▶

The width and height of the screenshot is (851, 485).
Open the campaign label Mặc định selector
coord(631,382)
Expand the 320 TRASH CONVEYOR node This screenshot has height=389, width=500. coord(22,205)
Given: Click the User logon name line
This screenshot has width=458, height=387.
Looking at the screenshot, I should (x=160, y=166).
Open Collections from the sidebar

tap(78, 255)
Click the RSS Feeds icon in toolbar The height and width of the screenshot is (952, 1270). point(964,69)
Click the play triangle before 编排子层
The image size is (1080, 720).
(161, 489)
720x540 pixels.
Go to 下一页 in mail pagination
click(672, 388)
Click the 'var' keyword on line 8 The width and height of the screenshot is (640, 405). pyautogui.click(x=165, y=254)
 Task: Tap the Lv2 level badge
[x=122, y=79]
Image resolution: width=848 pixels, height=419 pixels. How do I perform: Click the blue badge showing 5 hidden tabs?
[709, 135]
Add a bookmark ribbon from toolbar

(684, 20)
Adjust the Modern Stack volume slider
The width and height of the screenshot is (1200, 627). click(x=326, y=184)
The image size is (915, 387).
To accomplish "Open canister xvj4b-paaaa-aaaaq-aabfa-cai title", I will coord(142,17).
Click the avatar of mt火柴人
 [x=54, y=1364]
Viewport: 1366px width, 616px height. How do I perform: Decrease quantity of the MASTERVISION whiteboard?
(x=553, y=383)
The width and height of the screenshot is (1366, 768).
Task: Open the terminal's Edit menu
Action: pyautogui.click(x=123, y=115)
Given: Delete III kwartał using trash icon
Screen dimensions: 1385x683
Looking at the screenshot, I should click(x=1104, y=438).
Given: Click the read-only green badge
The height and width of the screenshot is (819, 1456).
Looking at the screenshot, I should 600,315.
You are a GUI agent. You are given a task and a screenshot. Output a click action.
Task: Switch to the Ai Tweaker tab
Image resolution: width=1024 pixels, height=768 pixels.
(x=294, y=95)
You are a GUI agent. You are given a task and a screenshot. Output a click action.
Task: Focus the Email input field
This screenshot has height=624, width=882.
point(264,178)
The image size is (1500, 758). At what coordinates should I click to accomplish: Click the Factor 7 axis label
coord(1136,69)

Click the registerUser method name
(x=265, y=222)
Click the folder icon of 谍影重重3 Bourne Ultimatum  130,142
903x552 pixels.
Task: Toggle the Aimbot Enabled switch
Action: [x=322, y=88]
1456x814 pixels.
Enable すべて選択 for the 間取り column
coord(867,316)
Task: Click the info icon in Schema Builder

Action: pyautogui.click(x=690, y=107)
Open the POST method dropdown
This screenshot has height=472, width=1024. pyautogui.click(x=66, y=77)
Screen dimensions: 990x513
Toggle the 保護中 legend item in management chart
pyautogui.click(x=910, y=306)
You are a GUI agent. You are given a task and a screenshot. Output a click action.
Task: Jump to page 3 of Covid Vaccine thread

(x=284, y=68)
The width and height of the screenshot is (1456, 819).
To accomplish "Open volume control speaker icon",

◀

• [PROBLEM STATEMENT]: Reproduce all of the rows above, swapping "GUI agent" for "desktop assistant" wherever it occurs. Leave every other character unchanged.

• [SOLUTION FOR THIS EXERCISE]:
The width and height of the screenshot is (851, 485).
Open the campaign label Mặc định selector
coord(631,382)
Expand the 320 TRASH CONVEYOR node This screenshot has height=389, width=500. coord(22,205)
Given: Click the User logon name line
This screenshot has width=458, height=387.
Looking at the screenshot, I should (x=160, y=166).
Open Collections from the sidebar

tap(78, 255)
Click the RSS Feeds icon in toolbar The height and width of the screenshot is (952, 1270). point(964,69)
Click the play triangle before 编排子层
The image size is (1080, 720).
(161, 489)
720x540 pixels.
Go to 下一页 in mail pagination
click(672, 388)
Click the 'var' keyword on line 8 The width and height of the screenshot is (640, 405). pyautogui.click(x=165, y=254)
 Task: Tap the Lv2 level badge
[x=122, y=79]
Image resolution: width=848 pixels, height=419 pixels. How do I perform: Click the blue badge showing 5 hidden tabs?
[709, 135]
Add a bookmark ribbon from toolbar

(684, 20)
Adjust the Modern Stack volume slider
The width and height of the screenshot is (1200, 627). click(x=326, y=184)
The image size is (915, 387).
To accomplish "Open canister xvj4b-paaaa-aaaaq-aabfa-cai title", I will coord(142,17).
Click the avatar of mt火柴人
 [x=54, y=1364]
Viewport: 1366px width, 616px height. How do I perform: Decrease quantity of the MASTERVISION whiteboard?
(x=553, y=383)
The width and height of the screenshot is (1366, 768).
Task: Open the terminal's Edit menu
Action: pyautogui.click(x=123, y=115)
Given: Delete III kwartał using trash icon
Screen dimensions: 1385x683
Looking at the screenshot, I should click(x=1104, y=438).
Given: Click the read-only green badge
The height and width of the screenshot is (819, 1456).
Looking at the screenshot, I should 600,315.
You are a desktop assistant. You are given a task and a screenshot. Output a click action.
Task: Switch to the Ai Tweaker tab
Image resolution: width=1024 pixels, height=768 pixels.
(x=294, y=95)
You are a desktop assistant. You are given a task and a screenshot. Output a click action.
Task: Focus the Email input field
This screenshot has height=624, width=882.
point(264,178)
The image size is (1500, 758). At what coordinates should I click to accomplish: Click the Factor 7 axis label
coord(1136,69)

Click the registerUser method name
(x=265, y=222)
Click the folder icon of 谍影重重3 Bourne Ultimatum  130,142
903x552 pixels.
Task: Toggle the Aimbot Enabled switch
Action: [x=322, y=88]
1456x814 pixels.
Enable すべて選択 for the 間取り column
coord(867,316)
Task: Click the info icon in Schema Builder

Action: pyautogui.click(x=690, y=107)
Open the POST method dropdown
This screenshot has height=472, width=1024. pyautogui.click(x=66, y=77)
Screen dimensions: 990x513
Toggle the 保護中 legend item in management chart
pyautogui.click(x=910, y=306)
You are a desktop assistant. You are given a task and a screenshot. Output a click action.
Task: Jump to page 3 of Covid Vaccine thread

(x=284, y=68)
The width and height of the screenshot is (1456, 819).
To accomplish "Open volume control speaker icon",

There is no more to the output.